Abstract:Large Language Models have excelled in various fields but encounter efficiency limitations due to the extensive KV cache required for long sequences inference. Many efforts try to evict non-critical cache elements during runtime, thereby reducing cache size within a given memory budget while preserving generation quality. Our reexamination of their underlying principles discerns that prevailing strategies essentially aim to minimize an upper bound of eviction loss within a specific budget allocation. However, we observe that the current practice of uniformly allocating budgets across different attention heads during the eviction procedure tends to degrade the quality of generation posten-eviction.
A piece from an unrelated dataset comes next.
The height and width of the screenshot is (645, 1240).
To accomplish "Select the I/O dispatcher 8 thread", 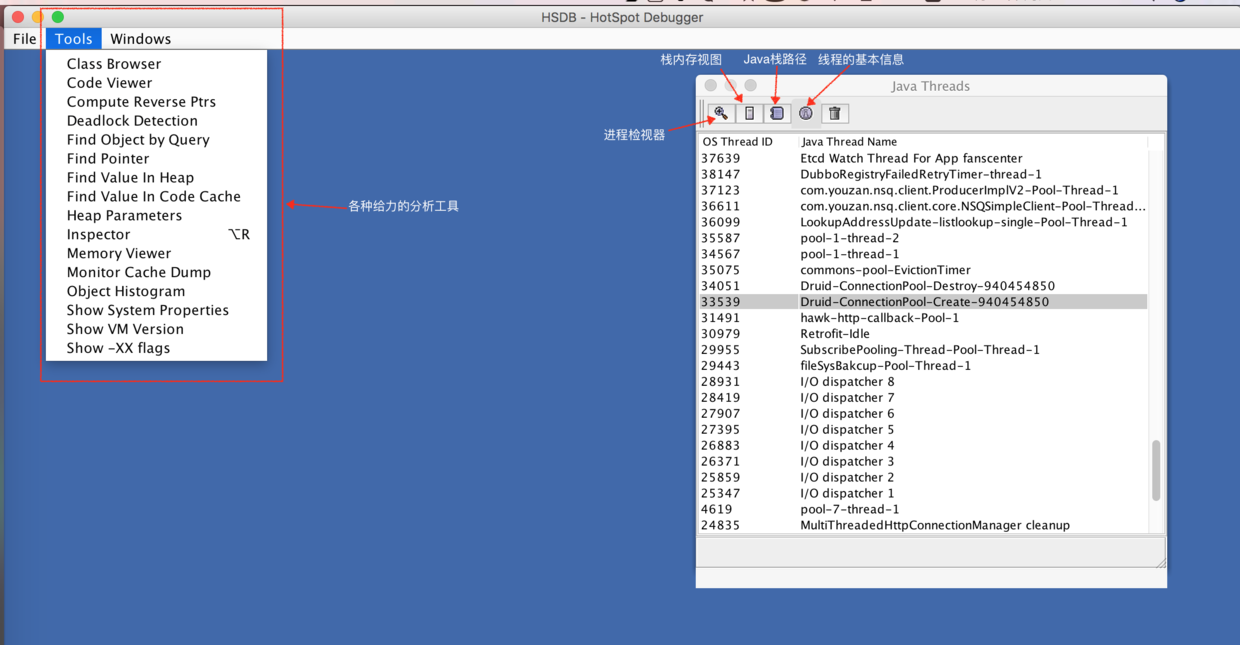I will pos(922,382).
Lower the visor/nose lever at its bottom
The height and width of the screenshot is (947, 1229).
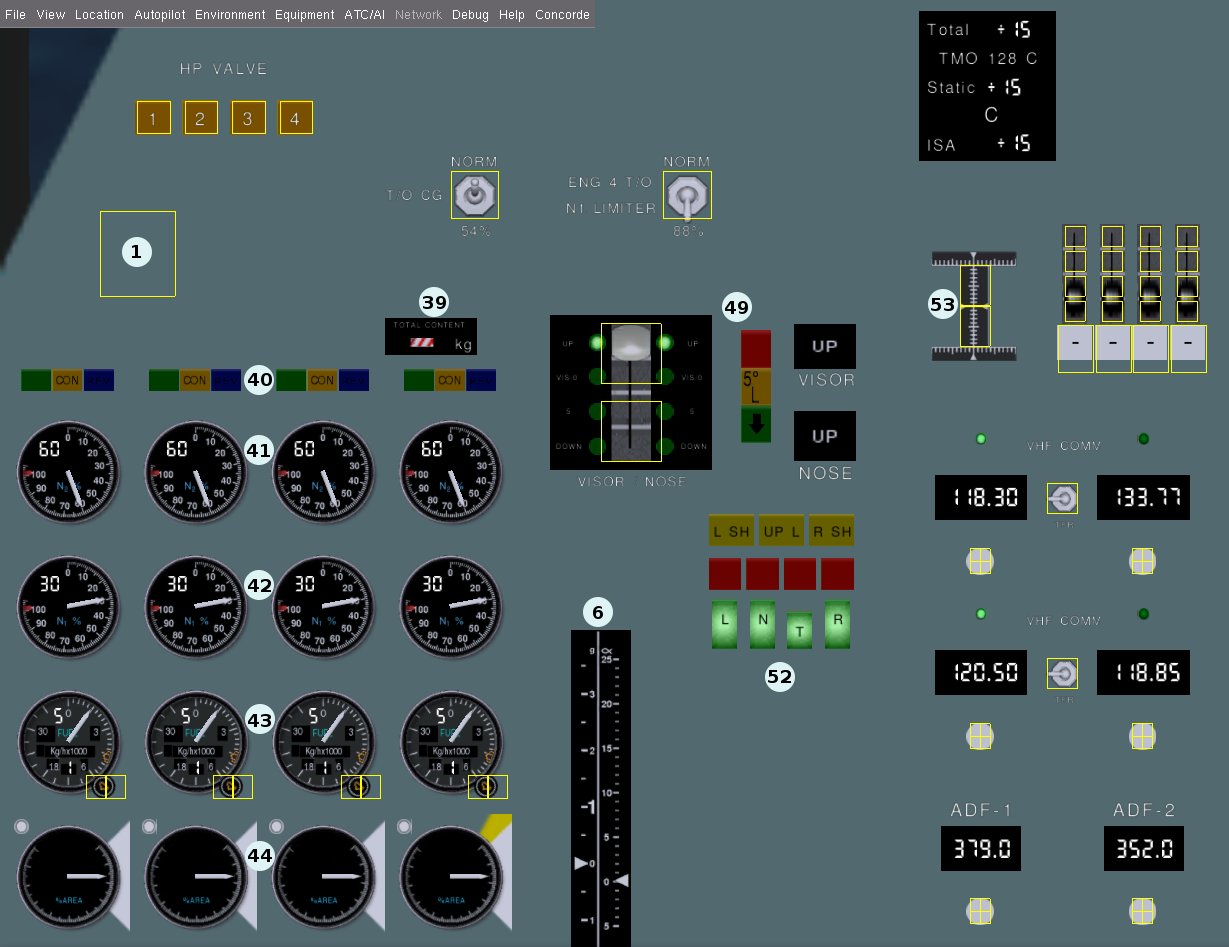click(631, 432)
In light of these findings, we propose a simple yet effective adaptive allocation algorithm that not only theoretically ensures its loss upper bound does not exceed that of previous uniform allocation methods, but also effectively aligns with the characteristics of the self-attention mechanism, thus practically reducing the upper bound. Further, integrating this algorithm with two of the most advanced methods yields Ada-SnapKV and Ada-Pyramid. Extensive experimental validation across 16 datasets and the Needle-in-a-Haystack test confirm that Ada-SnapKV and Ada-Pyramid achieve further enhancements, establishing new benchmarks in state-of-the-art performance.